On 27 October 2017, at about 1900 Co-ordinated Universal Time, a Jetstar Airways Airbus A320 aircraft, registered VH-VGY, was being prepared for a scheduled passenger service from Auckland International Airport, New Zealand to Sydney, Australia. The captain was designated as the pilot flying and the first officer was the pilot monitoring.
At about 1909, the leading hand had finished loading the last container into the aircraft hold and was organising his paperwork. As it was raining, he decided to put the clipboard in the right engine (No. 2) cowling to stop his paperwork from becoming wet and blown by the wind, with the intention to retrieve it later. The leading hand went to the flight deck, gave some paperwork to the flight crew, and returned to the ground to organise the aircraft’s push back.
At about 1919, the dispatcher cleared the ground and servicing equipment from the aircraft and conducted the ‘duty of care’ walk-around. During the walk-around, she noticed the clipboard in the right engine and thought that the leading hand would return for it, so she continued with the walk-around. Soon after, the engines reportedly started normally.

:: Given request 1 ::
Translate this sentence from the aircraft incident report into Spanish: "During the walk-around, she noticed the clipboard in the right engine and thought that the leading hand would return for it, so she continued with the walk-around."
:: Given request 2 ::
Write a continuation of the aircraft incident report, starting right after its final sentence.
You won't need the material that follows the aircraft incident report.

:: Provided data ::

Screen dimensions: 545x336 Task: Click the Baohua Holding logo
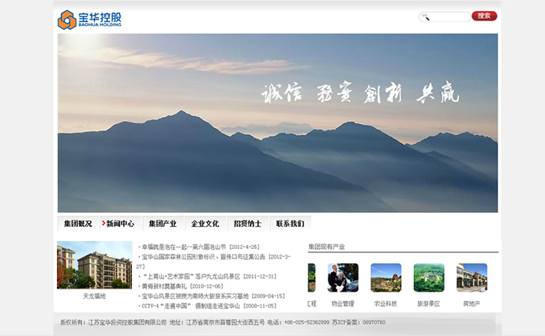89,19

:: Written answer 1 ::
Durante la inspección exterior, notó el portapapeles en el motor derecho y pensó que el operario principal volvería a buscarlo, así que continuó con la inspección exterior.

:: Written answer 2 ::
At about 1925, when the aircraft was taxiing, the leading hand realised his clipboard with the paperwork was missing and thought the dispatcher had the paperwork. The leading hand asked the dispatcher about the clipboard and she mentioned she saw it in the right engine during the walk-around. The ground crew returned to where they were preparing the aircraft and noticed paper debris on the ground. The ground crew organised for their operations area to contact the flight crew.
At about 1937, the aircraft departed. Shortly after, when on climb through flight level 150, the flight crew received a radio call from the Auckland Approach air traffic controller to contact the surface movement controller. The captain handed control of the aircraft to the first officer and contacted the surface movement controller who advised that the ground crew had lost their paperwork and it may have been placed on the engine. The captain requested further information about the paperwork, specifically whether the paper was on top of the engine or inside the inlet. The flight crew checked the engine instruments and there were no abnormal indications. The surface movement controller confirmed that the paperwork was placed within the inlet and paper debris was found on the tarmac (Figure 1). The captain then contacted the company engineer at the airport and asked whether it was just paperwork or a clipboard with a metal clip. The engineer advised that a piece of sheared metal had been found. The flight crew decided to return to Auckland.
After landing at about 2048, the engine was inspected by engineers and paper was found throughout the engine. They also found minor damage to an engine fan blade and attrition liner.
Source: Aerocare, modified by the ATSB
The leading hand stated that, due to the wind and rain, he felt the need to shelter the paperwork. Normally, staff use the pushback tractor for shelter during adverse weather and to prepare paperwork for the flight. There is a metal box on the loader to store the folder. However, as the pushback tractor was not yet present at the bay, he used the engine cowling. He recalled that he did not feel pressured to rush the departure.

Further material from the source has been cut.